## What is expected
Could you carry on the study summary below on anti-VEGF therapy for macular neovascularization in AMD, picking up after its last sentence?

The neovascular form of age-related macular degeneration (AMD) is characterized by growth of newly formed vessels, accumulation of fluid and, in most cases, presence of retinal pigment epithelium detachment. Depending on its localization in relation to retinal pigment epithelium (RPE), macular neovascularization (MNV) can be considered type 1 when it is located under the RPE, and type 2 when it is invading the RPE and the neurosensory part of the retina.
To conduct a retrospective analysis of the use of anti-VEGF therapy in AMD patients with types I and II of MNV.
MATERIAL AND METHODS
The study enrolled 89 AMD patients (89 eyes) with active MNV who have been under observation for 3 years. In the course of treatment all patients underwent standard ophthalmological examination that included visometry, biomicroscopy and ophthalmoscopy with mydriasis, as well as optical coherence tomography.

Saved entries
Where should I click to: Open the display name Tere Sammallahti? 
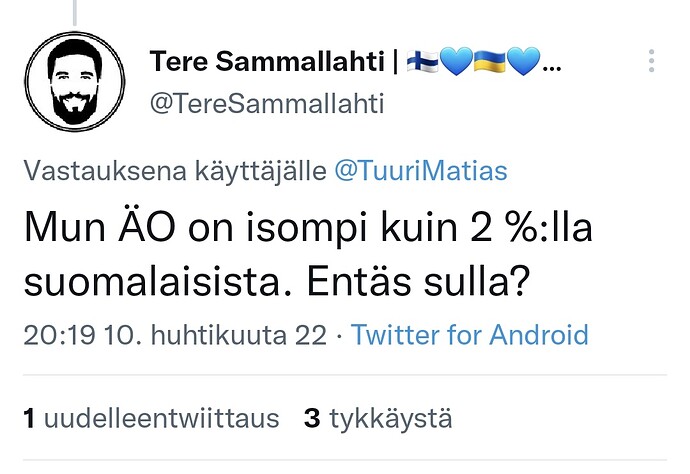pos(267,61)
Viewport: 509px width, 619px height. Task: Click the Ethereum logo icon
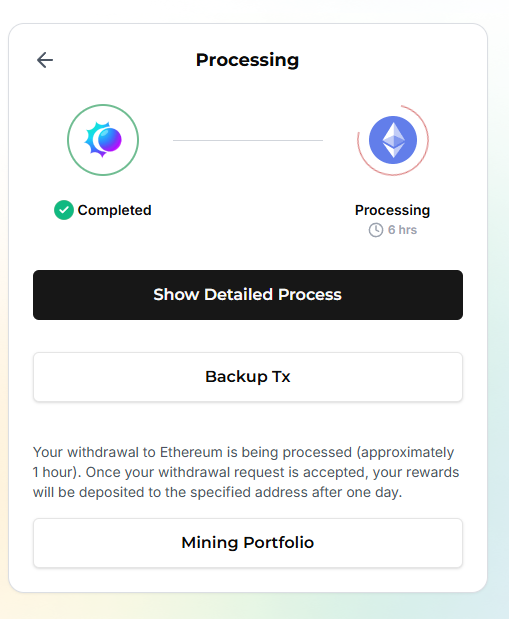click(x=393, y=140)
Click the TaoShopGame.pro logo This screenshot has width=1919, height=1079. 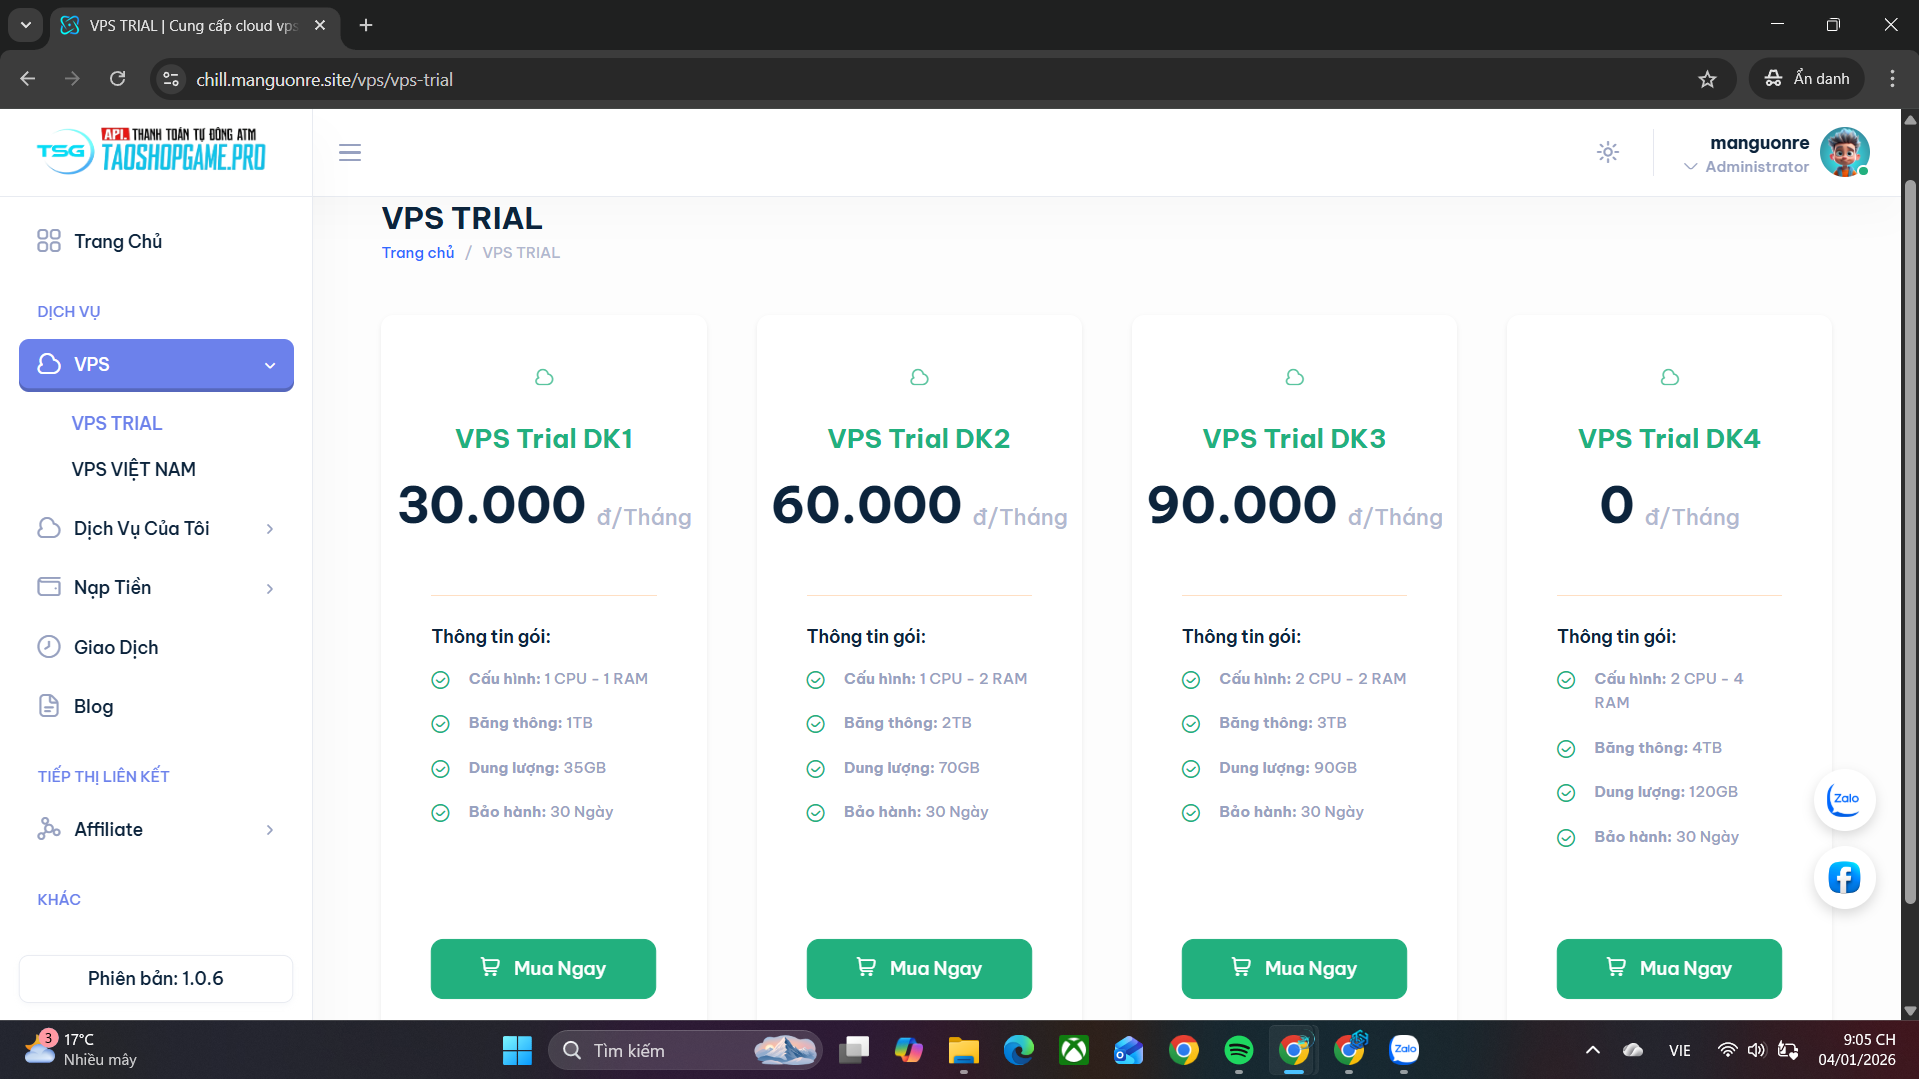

## Answer box
Anti-VEGF therapy was found to stabilize best corrected visual acuity (BCVA) in both types of MNV (I and II). Comparison of the intraretinal and subretinal fluids (IRF and SRF) revealed that initially neuroepithelium detachment is more frequent (approximately in 90% of eyes) than IRF (30—40%). Antiangiogenic therapy is associated with better resorption of SRF, by the third year of the follow-up the neuroepithelium detachment is visualized in 60% of patients, while IRF remains and is observed in 40% of cases.
Antiangiogenic therapy has shown good functional and morphological effectiveness in both first and second types of MNV.